● **Work item**:
Copy exactly. Include the line containing "Focus the User input field", every line after it, and the last line below, but no pictures.

● **Given data**:
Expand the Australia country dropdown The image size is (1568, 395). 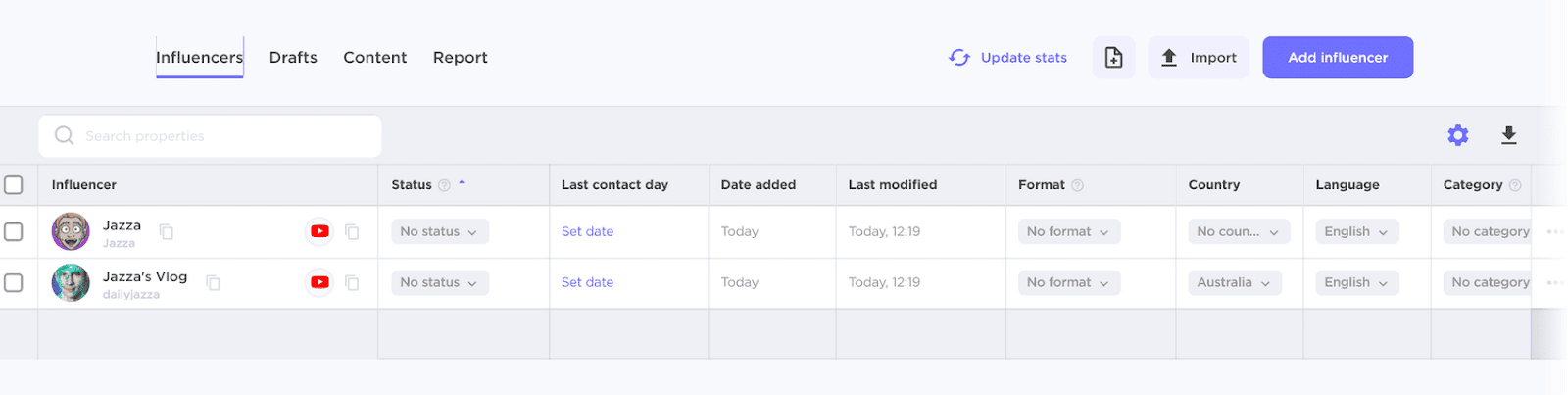(1234, 282)
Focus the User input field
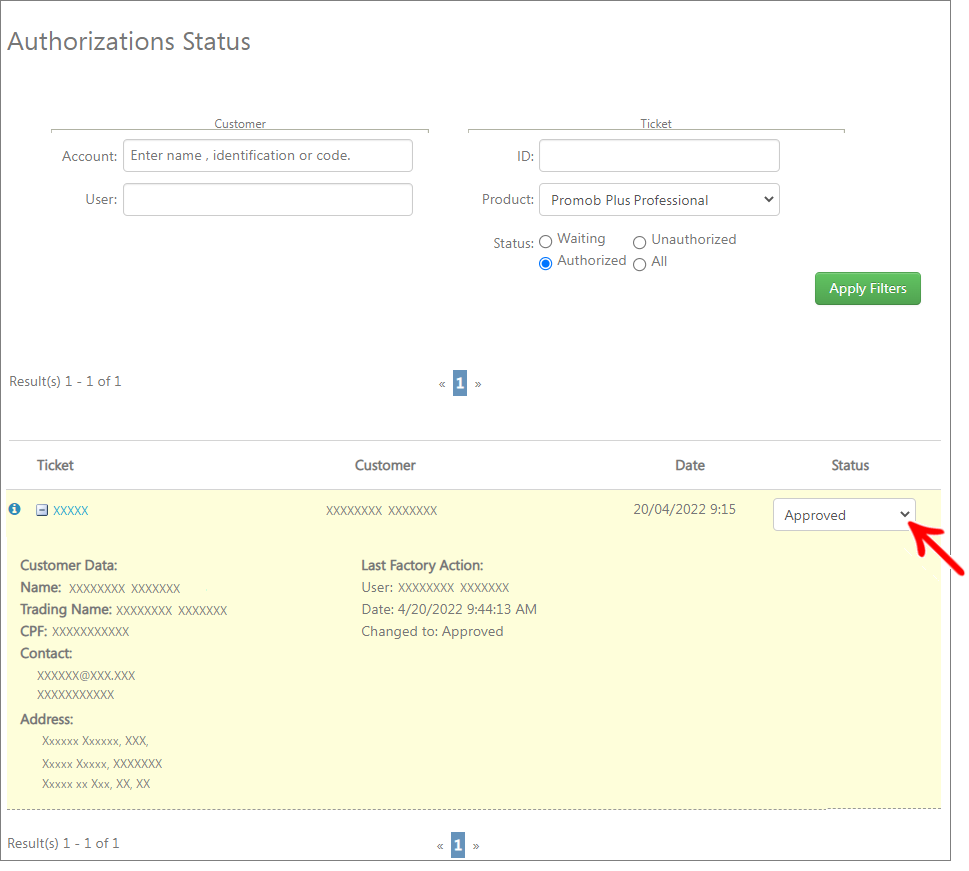Image resolution: width=969 pixels, height=871 pixels. point(268,200)
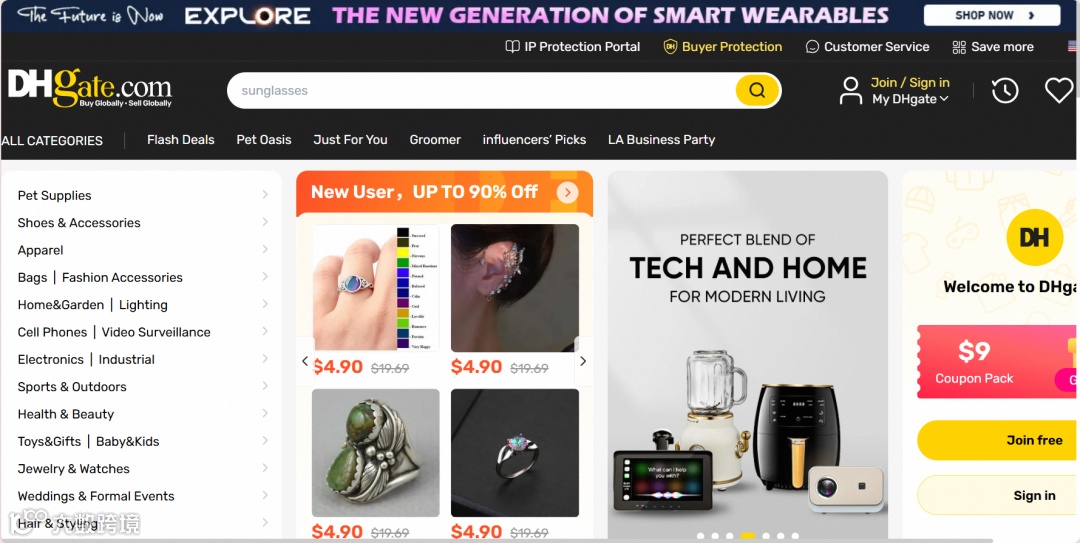Click the Buyer Protection shield
Image resolution: width=1080 pixels, height=543 pixels.
pos(669,47)
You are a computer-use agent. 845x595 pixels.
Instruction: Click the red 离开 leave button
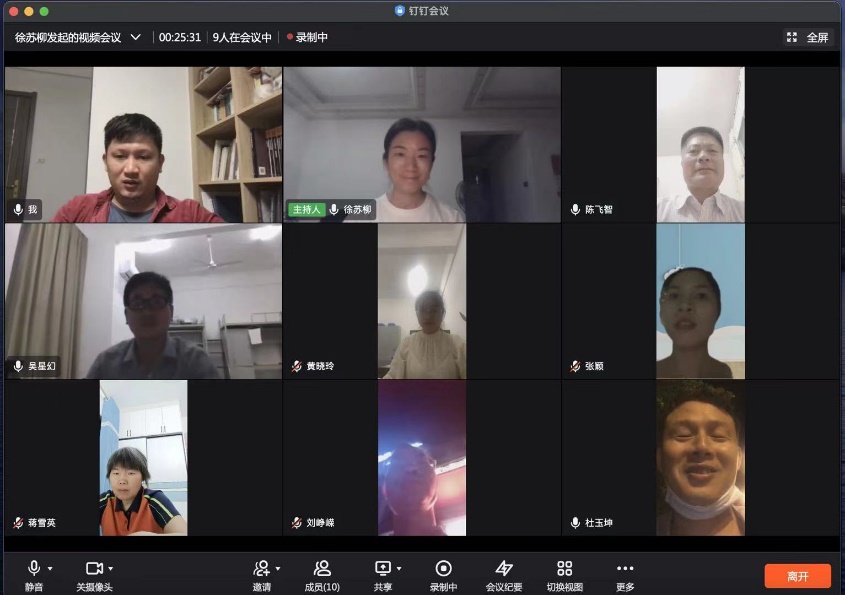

● **Answer box**:
Focus the User input field
Image resolution: width=969 pixels, height=871 pixels. point(268,200)
Click the Buyer Protection shield
Image resolution: width=1080 pixels, height=543 pixels.
pos(669,47)
You are a computer-use agent. 845x595 pixels.
Instruction: Click the red 离开 leave button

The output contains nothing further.